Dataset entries
---

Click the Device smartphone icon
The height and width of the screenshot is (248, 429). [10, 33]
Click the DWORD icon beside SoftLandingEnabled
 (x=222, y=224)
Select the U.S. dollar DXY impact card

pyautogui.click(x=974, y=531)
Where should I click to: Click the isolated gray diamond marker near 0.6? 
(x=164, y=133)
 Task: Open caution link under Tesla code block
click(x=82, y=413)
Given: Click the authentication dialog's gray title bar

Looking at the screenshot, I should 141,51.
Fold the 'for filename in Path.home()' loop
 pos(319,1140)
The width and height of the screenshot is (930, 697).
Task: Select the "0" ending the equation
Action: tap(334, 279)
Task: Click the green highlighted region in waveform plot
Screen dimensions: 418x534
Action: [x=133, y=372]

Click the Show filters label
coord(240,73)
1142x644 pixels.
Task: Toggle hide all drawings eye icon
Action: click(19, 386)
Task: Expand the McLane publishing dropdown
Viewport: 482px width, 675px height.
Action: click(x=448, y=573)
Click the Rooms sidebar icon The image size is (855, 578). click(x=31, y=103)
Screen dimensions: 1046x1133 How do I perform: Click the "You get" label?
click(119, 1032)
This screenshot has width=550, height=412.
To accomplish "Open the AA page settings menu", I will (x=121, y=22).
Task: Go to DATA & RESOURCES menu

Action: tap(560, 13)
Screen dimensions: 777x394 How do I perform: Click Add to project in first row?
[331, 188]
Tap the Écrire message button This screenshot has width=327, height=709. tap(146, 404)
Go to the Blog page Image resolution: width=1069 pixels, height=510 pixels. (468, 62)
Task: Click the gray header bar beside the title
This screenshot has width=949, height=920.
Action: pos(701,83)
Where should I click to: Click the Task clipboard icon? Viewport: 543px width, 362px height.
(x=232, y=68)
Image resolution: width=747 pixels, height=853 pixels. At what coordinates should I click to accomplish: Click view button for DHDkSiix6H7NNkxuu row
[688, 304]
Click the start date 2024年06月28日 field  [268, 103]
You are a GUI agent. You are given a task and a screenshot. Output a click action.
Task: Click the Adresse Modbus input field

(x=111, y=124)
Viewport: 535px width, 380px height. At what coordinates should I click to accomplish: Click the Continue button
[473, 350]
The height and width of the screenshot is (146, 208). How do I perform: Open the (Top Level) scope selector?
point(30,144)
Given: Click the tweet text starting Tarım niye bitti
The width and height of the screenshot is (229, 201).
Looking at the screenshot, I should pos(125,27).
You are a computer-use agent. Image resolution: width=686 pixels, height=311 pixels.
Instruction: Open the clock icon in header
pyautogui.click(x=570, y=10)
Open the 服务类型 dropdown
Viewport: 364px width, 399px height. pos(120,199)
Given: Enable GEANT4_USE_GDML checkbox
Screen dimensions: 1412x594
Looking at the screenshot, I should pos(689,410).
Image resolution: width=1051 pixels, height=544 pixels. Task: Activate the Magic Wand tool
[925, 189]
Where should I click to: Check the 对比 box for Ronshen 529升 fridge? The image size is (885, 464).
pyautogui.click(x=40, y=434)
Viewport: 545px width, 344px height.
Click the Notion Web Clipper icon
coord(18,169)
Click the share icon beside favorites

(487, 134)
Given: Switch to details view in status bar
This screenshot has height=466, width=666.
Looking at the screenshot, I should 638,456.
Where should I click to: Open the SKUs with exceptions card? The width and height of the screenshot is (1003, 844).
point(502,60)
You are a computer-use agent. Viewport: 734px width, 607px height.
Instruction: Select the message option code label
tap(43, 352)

---

▸ Exercise description
If a line of the records holds the word "page", count it; report only the total.

▸ Expected answer
2